El agua es principio unificador de la vida –porque en sí misma la contiene– pero su propia sustancia, que fluye, rebasa los diques que se proponen contenerla y sólo puede ser apresada en cantidades mensurables, permite la asociación con la más variada simbología e interpretación.

En Agua, el flamante libro de la poeta, periodista y editora uruguaya Ana Lissardy, el agua se desprende de toda simbología e interpretación para volverse materia fundante, principio, leit motiv y destino de la voz que se manifiesta en las diversas capas del volumen. Lejos de una acumulación de poemas con el agua como tema, Lissardy le ha dado forma a un personalísimo encadenamiento de textos que, en el plano más inmediato de la lectura y a efectos de someter al libro a la inefable categorización en compartimentos estancos del mundillo editorial (esa que a diario se leuda en departamentos de prensa, distribuidoras, librerías, universidades, bibliotecas y en reseñas como esta), se lee de igual forma que una novela.

El inicio es concreto y engañosamente prosaico: una mujer reflexiona sobre una palabra que se ha deslizado durante una visita al doctor, en el marco de un estudio al que se ha sometido (“Hace un rato, le discutí a un médico y a una enfermera que nunca me habían hecho ese estudio para determinar si era maligno”). La mujer ha abandonado el consultorio, ha entrado a una cafetería cercana a un río y ahora reflexiona sobre una palabra. He subrayado ese “ahora” porque en Agua el tiempo es una entidad engañosa y movible, que nunca deja apresarse bajo los parámetros de una forma cristalizada como la de la novela (quizás debí subrayar también la palabra “novela” cuando la utilicé antes). El tiempo es de hecho tan maleable que por momentos se prolonga en una suerte de presente eterno fijado en la observación (“La mujer que reía en la cafetería se desprende de alguien que no alcanzo a ver, detrás de un árbol. Estira el brazo, toma una mano. Del otro lado, distingo sólo los dedos, moviéndose, soltándola, yéndose”).

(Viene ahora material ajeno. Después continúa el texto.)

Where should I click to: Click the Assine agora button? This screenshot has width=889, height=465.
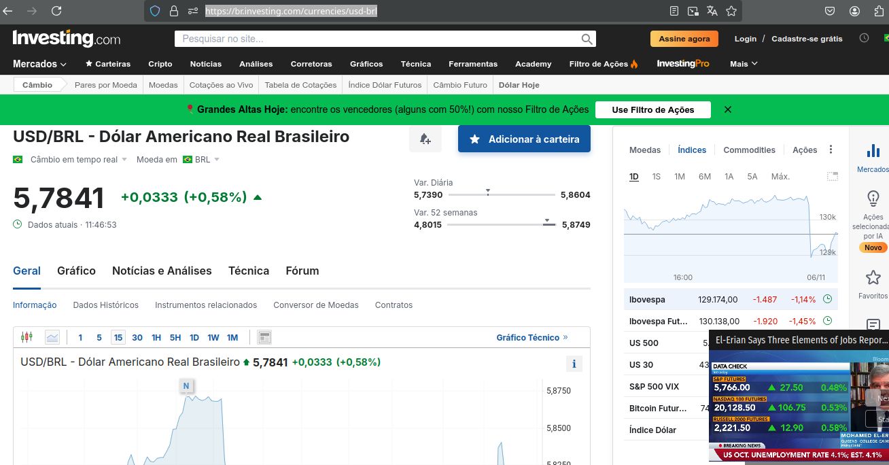pyautogui.click(x=684, y=39)
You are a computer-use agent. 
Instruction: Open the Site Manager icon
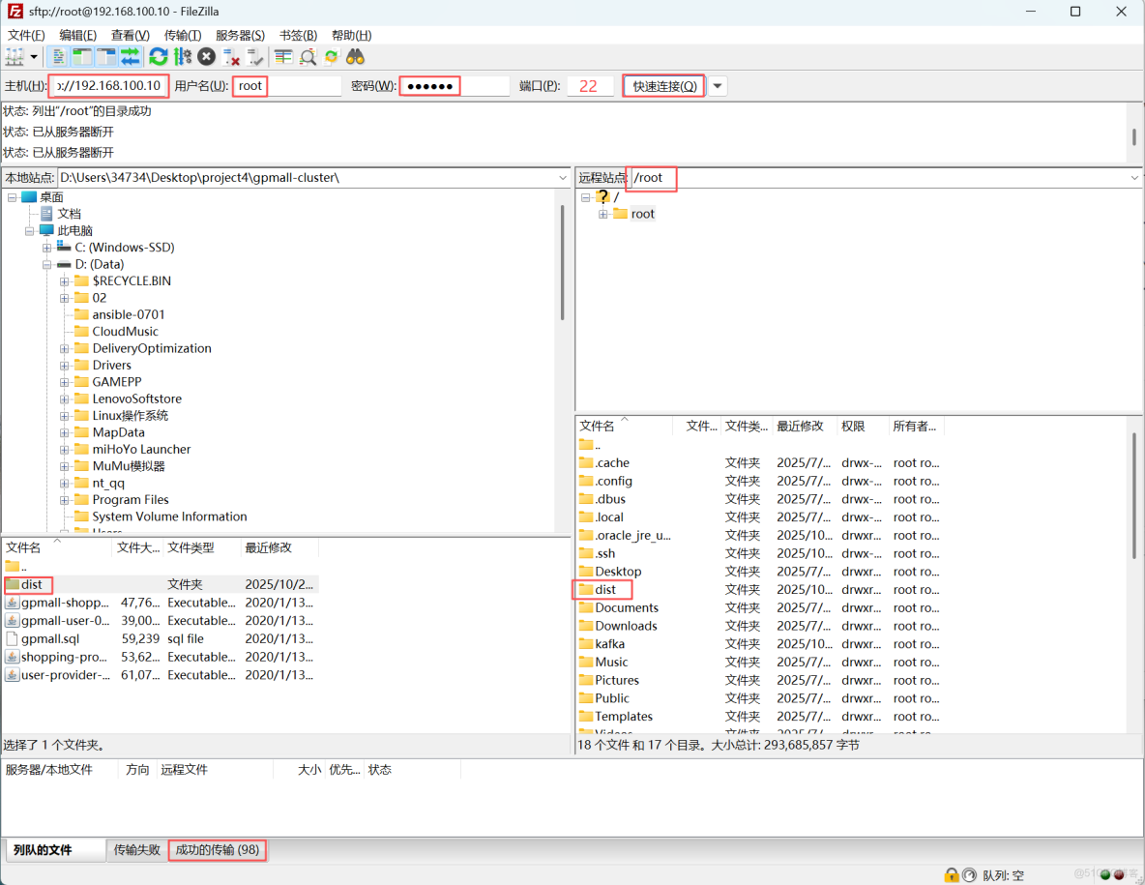click(15, 57)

De forma gradual, a medida que avanzan las páginas, el escenario concreto de las escenas iniciales del libro comienza a desaparecer, al tiempo que se produce una metamorfosis en los segmentos hilvanados: la prosa realista que conforma los fragmentos iniciales declina hacia versos de variada extensión, mayoritariamente breves, no exentos de la reflexión de su propia naturaleza discursiva, como si la voz investigara su causa y razón de ser a medida que se manifiesta (“Esos dos versos, peces saltando. ¿De dónde? / ¿Los inventé o los leí? / Tiro de ellos. Pero no. / Se me van. Se van. / Sonrío. Aunque no sé por qué”).

Con la conversión formal llega la transformación de la voz que narra, describe o novela los hechos, así como el desplazamiento espacial: “Del lugar más seco del planeta, / de la tierra áspera y rojiza de Atacama, / sobresalen tubos y parábolas metálicas / del tamaño de la angustia encapsulada”. El aséptico consultorio médico, la mesa del café junto al río y los derroteros por calles y carreteras le dan paso al vastísimo desierto de Atacama, donde ahora es una niña la que se mueve y atraviesa la árida inmensidad cargando una gota de agua, quizás la última. Ese doble viaje temporal y espacial es un periplo a través de la memoria personal que, por la propia circunstancia de integrar la especie y ser parte de un todo, se convierte en una memoria cósmica.

En la contratapa del libro, el poeta chileno Raúl Zurita emplea un adjetivo preciso, contundente, para definir la belleza de Agua: desolladora. Es que hay en el viaje que propone Ana Lissardy una sensación de despojamiento personal de la voz que refiere los hechos pero, también, un avance hacia el fenómeno interno del poema. Es acá cuando la palabra novela se redimensiona para iluminar los procedimientos escriturales de los que se ha valido la autora y que, al cerrar el libro, potencian la sensación de unidad de Agua.

El otro elemento a destacar es el cuidado formal del volumen, con una tapa impresa de forma artesanal y con serigrafía y tipos móviles que convierten al libro en un bellísimo objeto, al margen de su anteriormente glosado valor literario.

Agua, de Ana Lissardy. 88 páginas. Versolari Ediciones, 2023.